What you should do: The reply should hold every line of the data, unchanged and complete.

Task material:
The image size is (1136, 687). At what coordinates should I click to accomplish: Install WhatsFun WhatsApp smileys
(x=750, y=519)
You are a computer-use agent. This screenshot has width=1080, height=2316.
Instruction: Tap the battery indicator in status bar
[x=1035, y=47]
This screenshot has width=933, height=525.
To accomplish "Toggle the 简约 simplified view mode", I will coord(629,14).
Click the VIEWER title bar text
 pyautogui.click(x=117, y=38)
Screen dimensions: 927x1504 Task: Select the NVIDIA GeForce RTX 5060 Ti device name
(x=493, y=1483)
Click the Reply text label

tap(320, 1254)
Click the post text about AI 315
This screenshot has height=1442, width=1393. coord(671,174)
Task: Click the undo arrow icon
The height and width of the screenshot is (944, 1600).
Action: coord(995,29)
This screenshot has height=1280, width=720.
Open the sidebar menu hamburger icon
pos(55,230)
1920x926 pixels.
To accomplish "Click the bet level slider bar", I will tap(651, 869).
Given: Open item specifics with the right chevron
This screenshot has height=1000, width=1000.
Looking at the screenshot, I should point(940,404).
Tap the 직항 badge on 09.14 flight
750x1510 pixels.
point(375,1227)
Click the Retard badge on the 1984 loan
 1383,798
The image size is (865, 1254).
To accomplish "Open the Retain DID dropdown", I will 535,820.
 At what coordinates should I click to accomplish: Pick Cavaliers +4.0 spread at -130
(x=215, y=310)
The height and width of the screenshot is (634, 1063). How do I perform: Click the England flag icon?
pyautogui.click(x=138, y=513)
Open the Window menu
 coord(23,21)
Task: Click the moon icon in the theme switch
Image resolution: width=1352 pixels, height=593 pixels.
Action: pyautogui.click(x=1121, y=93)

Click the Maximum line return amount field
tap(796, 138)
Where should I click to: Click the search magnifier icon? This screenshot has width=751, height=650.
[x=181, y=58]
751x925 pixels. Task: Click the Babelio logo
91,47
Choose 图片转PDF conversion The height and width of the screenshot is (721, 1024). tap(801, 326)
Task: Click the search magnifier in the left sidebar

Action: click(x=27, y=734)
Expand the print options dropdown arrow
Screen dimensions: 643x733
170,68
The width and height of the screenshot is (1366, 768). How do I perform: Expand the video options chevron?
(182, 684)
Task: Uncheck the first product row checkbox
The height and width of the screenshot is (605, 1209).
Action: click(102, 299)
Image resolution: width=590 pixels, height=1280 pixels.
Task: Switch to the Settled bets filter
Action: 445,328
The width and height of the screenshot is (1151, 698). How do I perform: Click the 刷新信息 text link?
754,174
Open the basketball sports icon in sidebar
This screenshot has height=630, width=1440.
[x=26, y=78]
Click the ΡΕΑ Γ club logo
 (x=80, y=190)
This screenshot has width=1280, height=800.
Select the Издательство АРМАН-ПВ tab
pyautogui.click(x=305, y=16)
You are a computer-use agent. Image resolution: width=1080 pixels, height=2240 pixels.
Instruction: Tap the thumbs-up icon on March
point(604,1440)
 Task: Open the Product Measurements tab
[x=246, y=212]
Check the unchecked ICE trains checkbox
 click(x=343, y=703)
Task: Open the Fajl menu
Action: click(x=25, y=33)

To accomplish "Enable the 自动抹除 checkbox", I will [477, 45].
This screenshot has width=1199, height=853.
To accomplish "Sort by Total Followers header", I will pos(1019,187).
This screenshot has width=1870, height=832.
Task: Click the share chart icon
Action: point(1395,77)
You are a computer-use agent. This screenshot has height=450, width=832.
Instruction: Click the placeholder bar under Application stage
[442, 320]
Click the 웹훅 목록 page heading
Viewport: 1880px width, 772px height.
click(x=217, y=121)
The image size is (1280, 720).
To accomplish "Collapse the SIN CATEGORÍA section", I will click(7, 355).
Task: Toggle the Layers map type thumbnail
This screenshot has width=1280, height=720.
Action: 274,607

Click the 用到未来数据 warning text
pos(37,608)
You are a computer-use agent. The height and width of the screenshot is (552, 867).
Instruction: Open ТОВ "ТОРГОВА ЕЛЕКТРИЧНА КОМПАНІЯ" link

Answer:
The image size is (1136, 687). At what coordinates should I click to accomplish: Install WhatsFun WhatsApp smileys
(x=750, y=519)
You are a computer-use agent. This screenshot has width=1080, height=2316.
Instruction: Tap the battery indicator in status bar
[x=1035, y=47]
This screenshot has width=933, height=525.
To accomplish "Toggle the 简约 simplified view mode", I will coord(629,14).
Click the VIEWER title bar text
 pyautogui.click(x=117, y=38)
Screen dimensions: 927x1504 Task: Select the NVIDIA GeForce RTX 5060 Ti device name
(x=493, y=1483)
Click the Reply text label

tap(320, 1254)
Click the post text about AI 315
This screenshot has height=1442, width=1393. coord(671,174)
Task: Click the undo arrow icon
The height and width of the screenshot is (944, 1600).
Action: coord(995,29)
This screenshot has height=1280, width=720.
Open the sidebar menu hamburger icon
pos(55,230)
1920x926 pixels.
To accomplish "Click the bet level slider bar", I will tap(651, 869).
Given: Open item specifics with the right chevron
This screenshot has height=1000, width=1000.
Looking at the screenshot, I should point(940,404).
Tap the 직항 badge on 09.14 flight
750x1510 pixels.
point(375,1227)
Click the Retard badge on the 1984 loan
 1383,798
The image size is (865, 1254).
To accomplish "Open the Retain DID dropdown", I will 535,820.
 At what coordinates should I click to accomplish: Pick Cavaliers +4.0 spread at -130
(x=215, y=310)
The height and width of the screenshot is (634, 1063). How do I perform: Click the England flag icon?
pyautogui.click(x=138, y=513)
Open the Window menu
 coord(23,21)
Task: Click the moon icon in the theme switch
Image resolution: width=1352 pixels, height=593 pixels.
Action: pyautogui.click(x=1121, y=93)

Click the Maximum line return amount field
tap(796, 138)
Where should I click to: Click the search magnifier icon? This screenshot has width=751, height=650.
[x=181, y=58]
751x925 pixels. Task: Click the Babelio logo
91,47
Choose 图片转PDF conversion The height and width of the screenshot is (721, 1024). tap(801, 326)
Task: Click the search magnifier in the left sidebar

Action: click(x=27, y=734)
Expand the print options dropdown arrow
Screen dimensions: 643x733
170,68
The width and height of the screenshot is (1366, 768). How do I perform: Expand the video options chevron?
(182, 684)
Task: Uncheck the first product row checkbox
The height and width of the screenshot is (605, 1209).
Action: click(102, 299)
Image resolution: width=590 pixels, height=1280 pixels.
Task: Switch to the Settled bets filter
Action: 445,328
The width and height of the screenshot is (1151, 698). How do I perform: Click the 刷新信息 text link?
754,174
Open the basketball sports icon in sidebar
This screenshot has height=630, width=1440.
[x=26, y=78]
Click the ΡΕΑ Γ club logo
 (x=80, y=190)
This screenshot has width=1280, height=800.
Select the Издательство АРМАН-ПВ tab
pyautogui.click(x=305, y=16)
You are a computer-use agent. Image resolution: width=1080 pixels, height=2240 pixels.
Instruction: Tap the thumbs-up icon on March
point(604,1440)
 Task: Open the Product Measurements tab
[x=246, y=212]
Check the unchecked ICE trains checkbox
 click(x=343, y=703)
Task: Open the Fajl menu
Action: click(x=25, y=33)

To accomplish "Enable the 自动抹除 checkbox", I will [477, 45].
This screenshot has width=1199, height=853.
To accomplish "Sort by Total Followers header", I will pos(1019,187).
This screenshot has width=1870, height=832.
Task: Click the share chart icon
Action: point(1395,77)
You are a computer-use agent. This screenshot has height=450, width=832.
Instruction: Click the placeholder bar under Application stage
[442, 320]
Click the 웹훅 목록 page heading
Viewport: 1880px width, 772px height.
click(x=217, y=121)
The image size is (1280, 720).
To accomplish "Collapse the SIN CATEGORÍA section", I will click(7, 355).
Task: Toggle the Layers map type thumbnail
This screenshot has width=1280, height=720.
Action: 274,607

Click the 用到未来数据 warning text
pos(37,608)
You are a computer-use agent. The height and width of the screenshot is (552, 867).
Instruction: Open ТОВ "ТОРГОВА ЕЛЕКТРИЧНА КОМПАНІЯ" link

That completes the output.